_What is being asked:_
Copy out every record precisely.

[[ Working data open ]]

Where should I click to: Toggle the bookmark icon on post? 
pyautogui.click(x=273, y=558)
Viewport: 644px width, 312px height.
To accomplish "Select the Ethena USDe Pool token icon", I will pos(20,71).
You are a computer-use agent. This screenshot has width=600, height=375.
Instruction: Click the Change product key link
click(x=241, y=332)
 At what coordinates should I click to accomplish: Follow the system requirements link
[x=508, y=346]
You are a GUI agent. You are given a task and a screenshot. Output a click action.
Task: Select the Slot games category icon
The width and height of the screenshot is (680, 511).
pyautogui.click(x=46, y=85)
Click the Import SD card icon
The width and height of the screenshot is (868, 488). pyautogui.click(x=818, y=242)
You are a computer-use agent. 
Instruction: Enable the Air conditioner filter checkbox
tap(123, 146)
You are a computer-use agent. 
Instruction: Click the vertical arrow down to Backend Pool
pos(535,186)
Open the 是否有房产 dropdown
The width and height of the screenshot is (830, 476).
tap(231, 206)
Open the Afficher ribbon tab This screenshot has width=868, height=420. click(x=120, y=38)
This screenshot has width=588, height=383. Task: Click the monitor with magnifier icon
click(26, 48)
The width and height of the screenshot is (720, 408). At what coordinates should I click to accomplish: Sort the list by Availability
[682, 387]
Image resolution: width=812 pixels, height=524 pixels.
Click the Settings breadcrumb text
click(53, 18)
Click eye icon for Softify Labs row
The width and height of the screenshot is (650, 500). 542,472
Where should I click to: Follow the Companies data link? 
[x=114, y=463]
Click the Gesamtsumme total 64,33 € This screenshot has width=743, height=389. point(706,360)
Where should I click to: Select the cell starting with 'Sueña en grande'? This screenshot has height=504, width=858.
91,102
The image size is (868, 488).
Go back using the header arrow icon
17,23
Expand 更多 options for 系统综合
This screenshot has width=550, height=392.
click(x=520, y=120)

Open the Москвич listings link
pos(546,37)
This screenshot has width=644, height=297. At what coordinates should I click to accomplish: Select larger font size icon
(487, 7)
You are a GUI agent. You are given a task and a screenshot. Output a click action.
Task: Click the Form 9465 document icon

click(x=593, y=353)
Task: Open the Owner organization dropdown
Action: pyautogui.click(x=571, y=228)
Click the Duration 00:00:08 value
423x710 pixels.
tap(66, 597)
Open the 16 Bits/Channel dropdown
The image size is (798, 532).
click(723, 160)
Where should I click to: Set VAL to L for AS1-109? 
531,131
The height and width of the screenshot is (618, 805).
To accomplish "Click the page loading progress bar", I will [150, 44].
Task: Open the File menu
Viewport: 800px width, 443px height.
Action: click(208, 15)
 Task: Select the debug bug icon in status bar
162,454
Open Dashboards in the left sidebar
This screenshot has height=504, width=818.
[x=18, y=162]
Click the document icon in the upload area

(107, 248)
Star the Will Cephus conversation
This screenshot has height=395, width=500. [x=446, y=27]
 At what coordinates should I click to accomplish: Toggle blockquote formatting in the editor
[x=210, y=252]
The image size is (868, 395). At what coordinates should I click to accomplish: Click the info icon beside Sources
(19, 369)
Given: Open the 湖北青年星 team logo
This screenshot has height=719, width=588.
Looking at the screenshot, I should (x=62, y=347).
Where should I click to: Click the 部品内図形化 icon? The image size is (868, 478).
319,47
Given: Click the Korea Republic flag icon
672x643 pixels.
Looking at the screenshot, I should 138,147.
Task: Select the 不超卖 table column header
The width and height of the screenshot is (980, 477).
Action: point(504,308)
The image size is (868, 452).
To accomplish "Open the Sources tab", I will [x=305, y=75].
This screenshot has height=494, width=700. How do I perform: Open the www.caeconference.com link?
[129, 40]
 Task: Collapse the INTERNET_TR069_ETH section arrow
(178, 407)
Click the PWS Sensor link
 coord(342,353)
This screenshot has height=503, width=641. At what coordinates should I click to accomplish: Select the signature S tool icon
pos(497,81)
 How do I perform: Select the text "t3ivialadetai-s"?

[[ Working data closed ]]

_Response below:_
Where should I click to: Toggle the bookmark icon on post? 
pyautogui.click(x=273, y=558)
Viewport: 644px width, 312px height.
To accomplish "Select the Ethena USDe Pool token icon", I will pos(20,71).
You are a computer-use agent. This screenshot has width=600, height=375.
Instruction: Click the Change product key link
click(x=241, y=332)
 At what coordinates should I click to accomplish: Follow the system requirements link
[x=508, y=346]
You are a GUI agent. You are given a task and a screenshot. Output a click action.
Task: Select the Slot games category icon
The width and height of the screenshot is (680, 511).
pyautogui.click(x=46, y=85)
Click the Import SD card icon
The width and height of the screenshot is (868, 488). pyautogui.click(x=818, y=242)
You are a computer-use agent. 
Instruction: Enable the Air conditioner filter checkbox
tap(123, 146)
You are a computer-use agent. 
Instruction: Click the vertical arrow down to Backend Pool
pos(535,186)
Open the 是否有房产 dropdown
The width and height of the screenshot is (830, 476).
tap(231, 206)
Open the Afficher ribbon tab This screenshot has width=868, height=420. click(x=120, y=38)
This screenshot has width=588, height=383. Task: Click the monitor with magnifier icon
click(26, 48)
The width and height of the screenshot is (720, 408). At what coordinates should I click to accomplish: Sort the list by Availability
[682, 387]
Image resolution: width=812 pixels, height=524 pixels.
Click the Settings breadcrumb text
click(53, 18)
Click eye icon for Softify Labs row
The width and height of the screenshot is (650, 500). 542,472
Where should I click to: Follow the Companies data link? 
[x=114, y=463]
Click the Gesamtsumme total 64,33 € This screenshot has width=743, height=389. point(706,360)
Where should I click to: Select the cell starting with 'Sueña en grande'? This screenshot has height=504, width=858.
91,102
The image size is (868, 488).
Go back using the header arrow icon
17,23
Expand 更多 options for 系统综合
This screenshot has width=550, height=392.
click(x=520, y=120)

Open the Москвич listings link
pos(546,37)
This screenshot has width=644, height=297. At what coordinates should I click to accomplish: Select larger font size icon
(487, 7)
You are a GUI agent. You are given a task and a screenshot. Output a click action.
Task: Click the Form 9465 document icon

click(x=593, y=353)
Task: Open the Owner organization dropdown
Action: pyautogui.click(x=571, y=228)
Click the Duration 00:00:08 value
423x710 pixels.
tap(66, 597)
Open the 16 Bits/Channel dropdown
The image size is (798, 532).
click(723, 160)
Where should I click to: Set VAL to L for AS1-109? 
531,131
The height and width of the screenshot is (618, 805).
To accomplish "Click the page loading progress bar", I will [150, 44].
Task: Open the File menu
Viewport: 800px width, 443px height.
Action: click(208, 15)
 Task: Select the debug bug icon in status bar
162,454
Open Dashboards in the left sidebar
This screenshot has height=504, width=818.
[x=18, y=162]
Click the document icon in the upload area

(107, 248)
Star the Will Cephus conversation
This screenshot has height=395, width=500. [x=446, y=27]
 At what coordinates should I click to accomplish: Toggle blockquote formatting in the editor
[x=210, y=252]
The image size is (868, 395). At what coordinates should I click to accomplish: Click the info icon beside Sources
(19, 369)
Given: Open the 湖北青年星 team logo
This screenshot has height=719, width=588.
Looking at the screenshot, I should (x=62, y=347).
Where should I click to: Click the 部品内図形化 icon? The image size is (868, 478).
319,47
Given: Click the Korea Republic flag icon
672x643 pixels.
Looking at the screenshot, I should 138,147.
Task: Select the 不超卖 table column header
The width and height of the screenshot is (980, 477).
Action: point(504,308)
The image size is (868, 452).
To accomplish "Open the Sources tab", I will [x=305, y=75].
This screenshot has height=494, width=700. How do I perform: Open the www.caeconference.com link?
[129, 40]
 Task: Collapse the INTERNET_TR069_ETH section arrow
(178, 407)
Click the PWS Sensor link
 coord(342,353)
This screenshot has height=503, width=641. At what coordinates should I click to accomplish: Select the signature S tool icon
pos(497,81)
 How do I perform: Select the text "t3ivialadetai-s"?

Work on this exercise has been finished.